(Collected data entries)
========

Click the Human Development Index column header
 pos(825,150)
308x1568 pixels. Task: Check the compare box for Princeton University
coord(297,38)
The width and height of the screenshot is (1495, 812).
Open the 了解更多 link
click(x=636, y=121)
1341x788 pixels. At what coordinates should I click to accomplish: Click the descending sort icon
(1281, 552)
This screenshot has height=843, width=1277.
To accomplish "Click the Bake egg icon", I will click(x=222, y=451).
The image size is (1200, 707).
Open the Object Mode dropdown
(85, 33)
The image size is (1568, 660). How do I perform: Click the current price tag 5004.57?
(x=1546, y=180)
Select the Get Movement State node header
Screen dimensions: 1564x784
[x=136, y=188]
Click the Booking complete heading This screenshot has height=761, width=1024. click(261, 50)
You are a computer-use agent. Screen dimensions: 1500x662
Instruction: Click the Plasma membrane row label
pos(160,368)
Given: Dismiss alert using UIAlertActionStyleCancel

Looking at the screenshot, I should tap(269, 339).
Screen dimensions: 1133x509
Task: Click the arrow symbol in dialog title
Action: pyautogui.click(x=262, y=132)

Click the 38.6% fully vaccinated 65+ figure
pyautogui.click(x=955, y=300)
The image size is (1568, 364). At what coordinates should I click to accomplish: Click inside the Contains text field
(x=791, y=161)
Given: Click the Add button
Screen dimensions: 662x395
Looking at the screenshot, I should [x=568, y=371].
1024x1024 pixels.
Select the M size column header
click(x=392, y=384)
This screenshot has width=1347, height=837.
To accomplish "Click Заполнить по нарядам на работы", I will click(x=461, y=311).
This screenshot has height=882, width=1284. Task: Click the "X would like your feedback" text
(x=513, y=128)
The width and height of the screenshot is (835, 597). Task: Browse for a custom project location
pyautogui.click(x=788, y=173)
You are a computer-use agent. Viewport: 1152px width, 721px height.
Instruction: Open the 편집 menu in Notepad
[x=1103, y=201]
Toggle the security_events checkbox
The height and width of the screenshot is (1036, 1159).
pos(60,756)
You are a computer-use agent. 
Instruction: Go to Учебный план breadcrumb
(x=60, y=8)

========

Your answer should hold exactly the lines from the one containing "Open the Object Mode dropdown" to the last line of the data, both included, and no others.

Open the Object Mode dropdown
(85, 33)
The image size is (1568, 660). How do I perform: Click the current price tag 5004.57?
(x=1546, y=180)
Select the Get Movement State node header
Screen dimensions: 1564x784
[x=136, y=188]
Click the Booking complete heading This screenshot has height=761, width=1024. click(261, 50)
You are a computer-use agent. Screen dimensions: 1500x662
Instruction: Click the Plasma membrane row label
pos(160,368)
Given: Dismiss alert using UIAlertActionStyleCancel

Looking at the screenshot, I should tap(269, 339).
Screen dimensions: 1133x509
Task: Click the arrow symbol in dialog title
Action: pyautogui.click(x=262, y=132)

Click the 38.6% fully vaccinated 65+ figure
pyautogui.click(x=955, y=300)
The image size is (1568, 364). At what coordinates should I click to accomplish: Click inside the Contains text field
(x=791, y=161)
Given: Click the Add button
Screen dimensions: 662x395
Looking at the screenshot, I should [x=568, y=371].
1024x1024 pixels.
Select the M size column header
click(x=392, y=384)
This screenshot has width=1347, height=837.
To accomplish "Click Заполнить по нарядам на работы", I will click(x=461, y=311).
This screenshot has height=882, width=1284. Task: Click the "X would like your feedback" text
(x=513, y=128)
The width and height of the screenshot is (835, 597). Task: Browse for a custom project location
pyautogui.click(x=788, y=173)
You are a computer-use agent. Viewport: 1152px width, 721px height.
Instruction: Open the 편집 menu in Notepad
[x=1103, y=201]
Toggle the security_events checkbox
The height and width of the screenshot is (1036, 1159).
pos(60,756)
You are a computer-use agent. 
Instruction: Go to Учебный план breadcrumb
(x=60, y=8)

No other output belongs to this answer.